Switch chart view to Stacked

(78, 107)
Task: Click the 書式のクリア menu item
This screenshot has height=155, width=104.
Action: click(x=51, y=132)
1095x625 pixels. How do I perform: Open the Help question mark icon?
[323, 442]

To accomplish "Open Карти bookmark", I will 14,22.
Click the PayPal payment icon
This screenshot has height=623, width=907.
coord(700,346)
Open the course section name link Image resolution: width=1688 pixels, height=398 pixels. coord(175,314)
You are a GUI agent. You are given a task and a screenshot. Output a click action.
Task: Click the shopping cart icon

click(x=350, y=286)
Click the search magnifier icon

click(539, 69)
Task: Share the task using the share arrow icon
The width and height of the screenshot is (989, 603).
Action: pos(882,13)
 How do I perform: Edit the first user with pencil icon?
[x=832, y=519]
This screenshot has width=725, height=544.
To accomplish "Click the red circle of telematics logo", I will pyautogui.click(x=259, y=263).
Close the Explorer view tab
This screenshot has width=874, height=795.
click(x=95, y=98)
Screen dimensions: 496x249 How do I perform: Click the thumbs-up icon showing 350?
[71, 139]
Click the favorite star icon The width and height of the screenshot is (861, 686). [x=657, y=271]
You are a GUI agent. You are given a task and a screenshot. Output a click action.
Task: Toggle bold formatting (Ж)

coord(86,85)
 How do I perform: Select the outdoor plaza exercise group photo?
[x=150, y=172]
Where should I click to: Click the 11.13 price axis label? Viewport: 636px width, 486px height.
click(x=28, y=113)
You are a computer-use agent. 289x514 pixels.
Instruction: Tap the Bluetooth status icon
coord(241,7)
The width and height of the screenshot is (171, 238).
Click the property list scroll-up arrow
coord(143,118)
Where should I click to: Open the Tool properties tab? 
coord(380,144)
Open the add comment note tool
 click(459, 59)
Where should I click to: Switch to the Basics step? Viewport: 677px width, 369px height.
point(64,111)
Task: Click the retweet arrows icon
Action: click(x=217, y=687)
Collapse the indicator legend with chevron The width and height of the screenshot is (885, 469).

· · · · · · ·

What is expected: The full listing is to be printed again exactly as it stands.

Task solution:
Switch chart view to Stacked

(78, 107)
Task: Click the 書式のクリア menu item
This screenshot has height=155, width=104.
Action: click(x=51, y=132)
1095x625 pixels. How do I perform: Open the Help question mark icon?
[323, 442]

To accomplish "Open Карти bookmark", I will 14,22.
Click the PayPal payment icon
This screenshot has height=623, width=907.
coord(700,346)
Open the course section name link Image resolution: width=1688 pixels, height=398 pixels. coord(175,314)
You are a GUI agent. You are given a task and a screenshot. Output a click action.
Task: Click the shopping cart icon

click(x=350, y=286)
Click the search magnifier icon

click(539, 69)
Task: Share the task using the share arrow icon
The width and height of the screenshot is (989, 603).
Action: pos(882,13)
 How do I perform: Edit the first user with pencil icon?
[x=832, y=519]
This screenshot has width=725, height=544.
To accomplish "Click the red circle of telematics logo", I will pyautogui.click(x=259, y=263).
Close the Explorer view tab
This screenshot has width=874, height=795.
click(x=95, y=98)
Screen dimensions: 496x249 How do I perform: Click the thumbs-up icon showing 350?
[71, 139]
Click the favorite star icon The width and height of the screenshot is (861, 686). [x=657, y=271]
You are a GUI agent. You are given a task and a screenshot. Output a click action.
Task: Toggle bold formatting (Ж)

coord(86,85)
 How do I perform: Select the outdoor plaza exercise group photo?
[x=150, y=172]
Where should I click to: Click the 11.13 price axis label? Viewport: 636px width, 486px height.
click(x=28, y=113)
You are a computer-use agent. 289x514 pixels.
Instruction: Tap the Bluetooth status icon
coord(241,7)
The width and height of the screenshot is (171, 238).
Click the property list scroll-up arrow
coord(143,118)
Where should I click to: Open the Tool properties tab? 
coord(380,144)
Open the add comment note tool
 click(459, 59)
Where should I click to: Switch to the Basics step? Viewport: 677px width, 369px height.
point(64,111)
Task: Click the retweet arrows icon
Action: click(x=217, y=687)
Collapse the indicator legend with chevron The width and height of the screenshot is (885, 469).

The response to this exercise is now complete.